··· Given data

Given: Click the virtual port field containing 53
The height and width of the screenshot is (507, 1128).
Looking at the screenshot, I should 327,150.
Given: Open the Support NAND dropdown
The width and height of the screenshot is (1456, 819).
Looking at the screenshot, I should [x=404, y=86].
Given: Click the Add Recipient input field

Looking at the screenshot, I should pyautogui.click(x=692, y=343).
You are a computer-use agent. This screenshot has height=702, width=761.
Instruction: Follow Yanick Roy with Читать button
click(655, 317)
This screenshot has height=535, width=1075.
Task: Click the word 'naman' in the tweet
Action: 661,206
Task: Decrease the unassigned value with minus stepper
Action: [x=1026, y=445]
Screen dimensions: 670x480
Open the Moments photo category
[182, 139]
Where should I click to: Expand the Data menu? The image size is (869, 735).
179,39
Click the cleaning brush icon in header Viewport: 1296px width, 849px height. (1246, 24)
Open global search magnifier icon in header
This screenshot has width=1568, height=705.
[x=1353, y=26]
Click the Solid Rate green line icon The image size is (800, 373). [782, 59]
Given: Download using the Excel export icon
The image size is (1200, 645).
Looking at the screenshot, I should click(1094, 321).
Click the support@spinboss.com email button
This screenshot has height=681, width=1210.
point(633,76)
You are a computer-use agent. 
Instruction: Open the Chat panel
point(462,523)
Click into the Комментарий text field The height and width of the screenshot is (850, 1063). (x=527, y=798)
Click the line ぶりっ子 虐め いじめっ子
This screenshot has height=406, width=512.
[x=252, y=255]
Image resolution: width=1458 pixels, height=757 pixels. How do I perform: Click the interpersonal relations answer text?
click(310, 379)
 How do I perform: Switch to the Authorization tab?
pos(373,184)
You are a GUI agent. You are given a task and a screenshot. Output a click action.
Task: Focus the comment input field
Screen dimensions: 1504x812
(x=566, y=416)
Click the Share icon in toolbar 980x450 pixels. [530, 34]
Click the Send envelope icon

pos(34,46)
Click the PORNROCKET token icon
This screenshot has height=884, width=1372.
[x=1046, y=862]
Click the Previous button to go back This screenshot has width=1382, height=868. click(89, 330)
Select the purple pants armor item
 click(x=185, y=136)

······

## Requirements
Extract every line of the records that contains the string "input".

## Result of this exercise
Given: Click the Add Recipient input field
Task: Focus the comment input field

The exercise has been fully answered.